Art historian Hala Auji presents her recent research on Qur'an manuscripts from South and Southeast Asia, and the challenges they pose to conventional understandings of sacrality and authenticity in Islamic art studies.
Opening pages from a monumental Qur'an manuscript, produced circa late 20th century, from the Toubia and Letitia Hachem Rare Book Collection, American University of Beirut (AUB). Image courtesy of AUB Library/Archives.
This talk advocates for a broader approach to Islamic art collections, moving beyond the traditional concerns of authenticity, provenance, and preservation. It emphasizes the need to recognize and engage with understudied production and devotional practices. By examining unconventional contemporary Qur’an manuscripts from South and Southeast Asia housed in West Asian collections, I will explore how scholars and curators can challenge conventional approaches to these materials. Focusing on examples from the Toubia and Letitia Hachem Rare Book Collection at the American University of Beirut (Lebanon) and the Sikander Museum in Dubai (UAE), I will discuss Qur’ans that deviate from conventional norms of production, materials, and aesthetics. These collections prompt a reevaluation of what constitutes sacrality and authenticity in Islamic art studies, urging a reconsideration of how we value, categorize, exhibit, study, and preserve religious artifacts.

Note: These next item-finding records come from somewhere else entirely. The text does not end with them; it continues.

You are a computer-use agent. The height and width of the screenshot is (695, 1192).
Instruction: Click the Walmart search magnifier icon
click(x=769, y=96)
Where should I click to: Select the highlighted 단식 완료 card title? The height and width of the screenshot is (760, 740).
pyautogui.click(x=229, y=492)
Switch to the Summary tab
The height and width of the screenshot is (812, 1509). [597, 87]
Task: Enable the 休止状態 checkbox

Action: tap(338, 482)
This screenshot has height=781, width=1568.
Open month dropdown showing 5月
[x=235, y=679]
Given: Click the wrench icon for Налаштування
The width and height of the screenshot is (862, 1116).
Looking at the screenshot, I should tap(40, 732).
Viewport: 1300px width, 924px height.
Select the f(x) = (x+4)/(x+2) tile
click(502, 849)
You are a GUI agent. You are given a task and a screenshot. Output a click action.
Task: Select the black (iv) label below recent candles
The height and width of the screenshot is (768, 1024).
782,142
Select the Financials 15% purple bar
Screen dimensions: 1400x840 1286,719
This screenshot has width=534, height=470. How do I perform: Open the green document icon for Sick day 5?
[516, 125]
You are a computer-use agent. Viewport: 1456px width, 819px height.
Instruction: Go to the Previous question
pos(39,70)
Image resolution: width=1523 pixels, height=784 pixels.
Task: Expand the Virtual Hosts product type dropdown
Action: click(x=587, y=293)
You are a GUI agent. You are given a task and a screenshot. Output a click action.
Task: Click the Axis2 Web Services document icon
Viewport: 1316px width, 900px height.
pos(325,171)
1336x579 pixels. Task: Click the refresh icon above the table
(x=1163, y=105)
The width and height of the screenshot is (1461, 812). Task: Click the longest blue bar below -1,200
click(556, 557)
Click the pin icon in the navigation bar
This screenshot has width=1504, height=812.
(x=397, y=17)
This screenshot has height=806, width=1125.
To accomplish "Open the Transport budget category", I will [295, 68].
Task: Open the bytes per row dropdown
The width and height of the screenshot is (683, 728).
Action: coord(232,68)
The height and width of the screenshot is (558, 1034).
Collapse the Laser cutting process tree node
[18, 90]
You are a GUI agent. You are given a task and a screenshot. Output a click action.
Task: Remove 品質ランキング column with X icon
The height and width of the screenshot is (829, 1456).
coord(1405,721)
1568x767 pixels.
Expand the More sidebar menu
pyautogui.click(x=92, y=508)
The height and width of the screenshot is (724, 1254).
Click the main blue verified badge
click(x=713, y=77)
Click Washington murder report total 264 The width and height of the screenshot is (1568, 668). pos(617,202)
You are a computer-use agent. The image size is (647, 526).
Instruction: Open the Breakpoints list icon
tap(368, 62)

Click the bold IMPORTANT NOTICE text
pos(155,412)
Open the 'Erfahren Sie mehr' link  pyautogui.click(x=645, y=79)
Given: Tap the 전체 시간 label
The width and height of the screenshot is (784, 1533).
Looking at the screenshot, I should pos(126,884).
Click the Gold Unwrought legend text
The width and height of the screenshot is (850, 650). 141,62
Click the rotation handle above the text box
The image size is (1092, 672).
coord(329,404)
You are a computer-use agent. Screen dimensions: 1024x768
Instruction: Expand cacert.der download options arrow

By exploring these atypical Qur’ans—often lacking clear provenance and made with everyday materials—I will show how they challenge established taxonomies and aesthetic judgments. These manuscripts, created by anonymous artisans, highlight the necessity of including such objects in the broader narrative of Islamic art. Their unique materiality, incorporating palm fronds, falsely aged paper, highlighter markers, oil pastels, and felt-tip pens, invites a multisensory, embodied experience that encourages us to rethink traditional conceptions of the sacred. This expanded approach to care, which goes beyond preservation, underscores the importance of engaging with marginalized practices in contemporary societies. By doing so, it fosters a more inclusive narrative that reflects the diverse ways the Qur’an is engaged with and revered today.
Series convened by Olivier Krischer and Peyvand Firouzeh, and co-presented by the Power Institute and VisAsia at the Art Gallery of NSW.
People

Hala Auji
Hala Auji is an associate professor of art history and the Hamad bin Khalifa Endowed Chair of Islamic Art at Virginia Commonwealth University, Richmond. Her research focuses on transcultural modernity, print culture, and photography in Eastern Mediterranean communities during the long nineteenth century. With a background in graphic design, art criticism, and art history, Auji examines intersections between art, design history, and comparative literature, particularly in relation to Islamic and Middle Eastern art. She is the author of Printing Arab Modernity: Book Culture and the American Press in Nineteenth-Century Beirut (Brill, 2016) and co-editor of The Arab Nahda as Popular Entertainment: Mass Culture and Modernity in the Middle East (Bloomsbury, 2023) and Islamic Art History and the Global Turn: Theory, Method, Practice, part of the Biennial Hamad bin Khalifa Symposium on Islamic Art Series (Yale, forthcoming). Her current book project investigates printed portraiture in Ottoman provincial cities. Auji also co-chairs the Biennial Hamad bin Khalifa Symposium on Islamic Art.